Distinctive role of donor strain immature dendritic cells in the creation of allograft tolerance

Dendritic cells (DCs) are pivotal antigen-presenting cells and serve a unique role in initiating immunity. To test the hypothesis that pre-immunization of recipient with certain DC subsets of donor origin can influence graft outcome, we have studied the effects of immunization with allogeneic CD4+CD8−CD11c+ dendritic cell (CD4+DC) and CD4−CD8+CD11c+ dendritic cell (CD8+DC) on the allograft response.

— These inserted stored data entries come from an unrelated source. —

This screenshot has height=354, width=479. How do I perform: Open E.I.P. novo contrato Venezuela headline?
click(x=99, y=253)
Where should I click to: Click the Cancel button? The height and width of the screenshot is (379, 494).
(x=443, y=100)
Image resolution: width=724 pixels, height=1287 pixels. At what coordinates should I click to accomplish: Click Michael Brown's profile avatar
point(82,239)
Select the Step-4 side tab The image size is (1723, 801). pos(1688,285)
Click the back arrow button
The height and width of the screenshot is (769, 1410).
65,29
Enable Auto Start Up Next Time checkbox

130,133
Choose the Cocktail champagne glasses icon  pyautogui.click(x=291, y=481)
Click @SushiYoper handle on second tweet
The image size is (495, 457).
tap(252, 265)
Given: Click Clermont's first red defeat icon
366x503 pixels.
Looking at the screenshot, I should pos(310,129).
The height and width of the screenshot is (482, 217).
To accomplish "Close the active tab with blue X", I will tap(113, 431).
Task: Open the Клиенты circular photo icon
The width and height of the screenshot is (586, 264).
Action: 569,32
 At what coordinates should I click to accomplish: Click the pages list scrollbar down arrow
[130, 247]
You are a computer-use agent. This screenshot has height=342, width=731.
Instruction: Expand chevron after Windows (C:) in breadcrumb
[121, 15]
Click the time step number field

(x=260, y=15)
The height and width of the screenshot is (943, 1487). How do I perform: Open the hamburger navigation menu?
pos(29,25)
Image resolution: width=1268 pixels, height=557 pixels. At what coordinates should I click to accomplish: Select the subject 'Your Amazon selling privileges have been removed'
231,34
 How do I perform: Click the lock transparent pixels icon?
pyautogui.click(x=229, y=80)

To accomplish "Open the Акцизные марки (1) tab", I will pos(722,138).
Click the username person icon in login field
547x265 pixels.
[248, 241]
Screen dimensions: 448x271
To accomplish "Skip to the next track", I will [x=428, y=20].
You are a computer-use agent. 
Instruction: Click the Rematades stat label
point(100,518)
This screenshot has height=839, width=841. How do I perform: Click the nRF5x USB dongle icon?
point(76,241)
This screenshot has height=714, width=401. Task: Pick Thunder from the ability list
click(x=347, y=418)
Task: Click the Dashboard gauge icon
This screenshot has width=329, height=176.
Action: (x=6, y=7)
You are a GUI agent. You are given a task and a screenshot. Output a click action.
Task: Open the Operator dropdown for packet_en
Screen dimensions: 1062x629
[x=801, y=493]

Although both immature CD4+DC and CD8+DC subsets from DBA/2 were able to prime naive allogeneic C57BL/6 (B6) T cells in mixed lymphocyte reaction (MLR), CD8+DC exerted more vigorous alloimmune responses than CD4+DC did. Also, CD4+DC-driven allogeneic T cell response was attenuated more significantly by anti-CD154 mAb than CD8+DC-driven response. Consistent with the MLR results, combined pre-treatment with CD4+DC, but not CD8+DC, plus anti-CD154 mAb produced donor strain-specific long-term graft survival and induced tolerance while treatment with CD8+DC plus anti-CD154 mAb created minimal prolongation of allograft survival in a pancreas islet transplant model (DBA/2→B6). The beneficial effects exerted by CD4+DC and anti-CD154 mAb pre-treatment were correlated with Th1 to Th2 immune deviation and with the amplified donor-specific suppressive capacity by recipient CD4+CD25+ T cells. These findings highlight the capacity of CD4+DC to modulate alloimmune responses, and suggest therapeutic approaches for the induction of donor-specific tolerance.